• _About this task_: Transcribe the entries below without alteration.

Saved entries
-=-=-

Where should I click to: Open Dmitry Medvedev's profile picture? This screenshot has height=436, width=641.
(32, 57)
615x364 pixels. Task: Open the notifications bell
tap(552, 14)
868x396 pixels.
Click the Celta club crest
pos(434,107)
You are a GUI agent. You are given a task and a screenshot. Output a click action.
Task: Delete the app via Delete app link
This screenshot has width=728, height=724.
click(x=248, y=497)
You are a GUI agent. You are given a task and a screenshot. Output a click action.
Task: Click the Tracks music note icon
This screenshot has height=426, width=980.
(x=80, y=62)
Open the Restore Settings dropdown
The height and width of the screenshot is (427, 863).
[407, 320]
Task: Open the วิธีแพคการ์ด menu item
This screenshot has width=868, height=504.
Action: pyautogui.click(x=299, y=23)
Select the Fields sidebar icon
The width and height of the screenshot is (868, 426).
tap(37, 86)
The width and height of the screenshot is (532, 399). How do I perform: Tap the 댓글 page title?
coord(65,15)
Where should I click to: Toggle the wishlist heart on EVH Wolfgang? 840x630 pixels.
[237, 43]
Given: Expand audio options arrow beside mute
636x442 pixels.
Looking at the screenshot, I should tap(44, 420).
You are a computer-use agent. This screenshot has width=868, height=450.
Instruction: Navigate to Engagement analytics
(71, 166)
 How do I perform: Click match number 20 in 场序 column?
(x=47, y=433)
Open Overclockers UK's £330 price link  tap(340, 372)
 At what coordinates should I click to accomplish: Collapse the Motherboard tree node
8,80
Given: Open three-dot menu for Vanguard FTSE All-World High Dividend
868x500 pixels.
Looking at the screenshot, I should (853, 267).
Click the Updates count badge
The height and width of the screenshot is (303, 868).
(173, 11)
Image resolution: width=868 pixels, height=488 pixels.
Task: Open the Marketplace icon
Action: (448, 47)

-=-=-

• _Output below_:
Where should I click to: Open Dmitry Medvedev's profile picture? This screenshot has height=436, width=641.
(32, 57)
615x364 pixels. Task: Open the notifications bell
tap(552, 14)
868x396 pixels.
Click the Celta club crest
pos(434,107)
You are a GUI agent. You are given a task and a screenshot. Output a click action.
Task: Delete the app via Delete app link
This screenshot has width=728, height=724.
click(x=248, y=497)
You are a GUI agent. You are given a task and a screenshot. Output a click action.
Task: Click the Tracks music note icon
This screenshot has height=426, width=980.
(x=80, y=62)
Open the Restore Settings dropdown
The height and width of the screenshot is (427, 863).
[407, 320]
Task: Open the วิธีแพคการ์ด menu item
This screenshot has width=868, height=504.
Action: pyautogui.click(x=299, y=23)
Select the Fields sidebar icon
The width and height of the screenshot is (868, 426).
tap(37, 86)
The width and height of the screenshot is (532, 399). How do I perform: Tap the 댓글 page title?
coord(65,15)
Where should I click to: Toggle the wishlist heart on EVH Wolfgang? 840x630 pixels.
[237, 43]
Given: Expand audio options arrow beside mute
636x442 pixels.
Looking at the screenshot, I should tap(44, 420).
You are a computer-use agent. This screenshot has width=868, height=450.
Instruction: Navigate to Engagement analytics
(71, 166)
 How do I perform: Click match number 20 in 场序 column?
(x=47, y=433)
Open Overclockers UK's £330 price link  tap(340, 372)
 At what coordinates should I click to accomplish: Collapse the Motherboard tree node
8,80
Given: Open three-dot menu for Vanguard FTSE All-World High Dividend
868x500 pixels.
Looking at the screenshot, I should (853, 267).
Click the Updates count badge
The height and width of the screenshot is (303, 868).
(173, 11)
Image resolution: width=868 pixels, height=488 pixels.
Task: Open the Marketplace icon
Action: (448, 47)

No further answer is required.